## Requirement
Only what runs from the line with "若年健康診査（U-39健診） (321, 445)" to the final line of the records below should be given again, word for word.

## Data

※ ※ ※

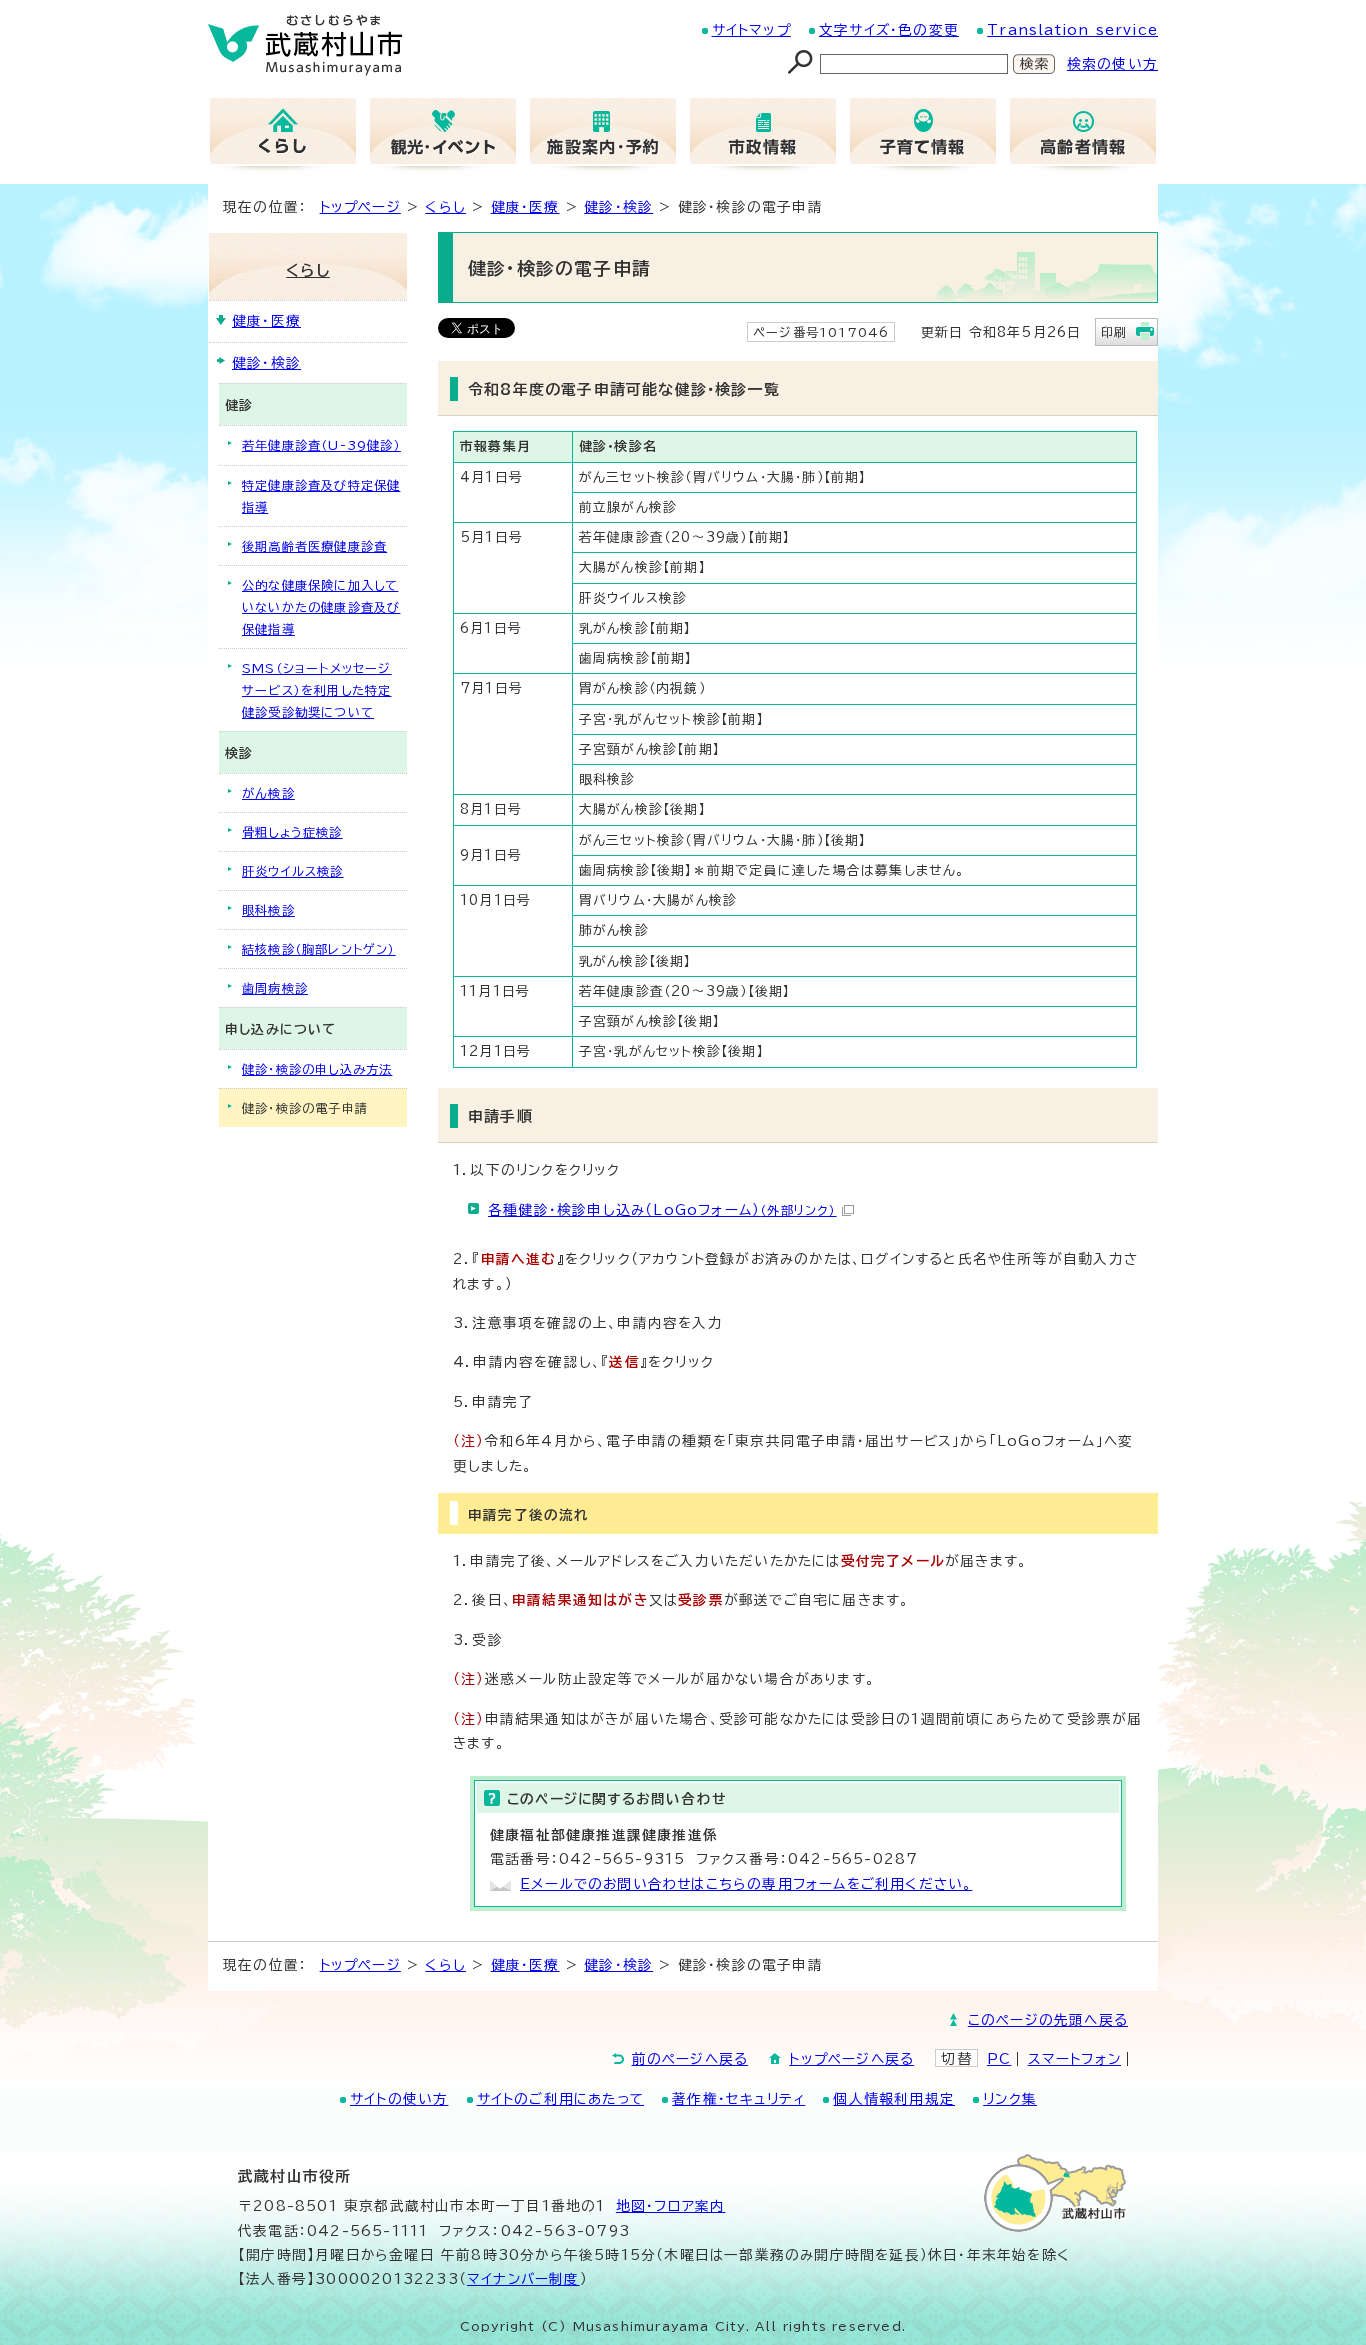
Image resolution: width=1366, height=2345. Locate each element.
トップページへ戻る (851, 2059)
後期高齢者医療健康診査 (314, 546)
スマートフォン (1074, 2059)
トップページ (360, 207)
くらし (445, 207)
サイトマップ (751, 30)
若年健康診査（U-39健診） (321, 445)
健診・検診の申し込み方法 (317, 1069)
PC (999, 2059)
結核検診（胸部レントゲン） (319, 949)
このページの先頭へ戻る (1048, 2020)
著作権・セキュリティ (738, 2099)
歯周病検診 (275, 988)
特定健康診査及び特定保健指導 (321, 496)
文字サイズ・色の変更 (889, 30)
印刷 (1114, 332)
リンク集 (1010, 2099)
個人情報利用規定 (894, 2099)
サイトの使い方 (399, 2099)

※ ※ ※

## Solution to the exercise
若年健康診査（U-39健診） (321, 445)
健診・検診の申し込み方法 (317, 1069)
PC (999, 2059)
結核検診（胸部レントゲン） (319, 949)
このページの先頭へ戻る (1048, 2020)
著作権・セキュリティ (738, 2099)
歯周病検診 (275, 988)
特定健康診査及び特定保健指導 (321, 496)
文字サイズ・色の変更 (889, 30)
印刷 (1114, 332)
リンク集 (1010, 2099)
個人情報利用規定 (894, 2099)
サイトの使い方 (399, 2099)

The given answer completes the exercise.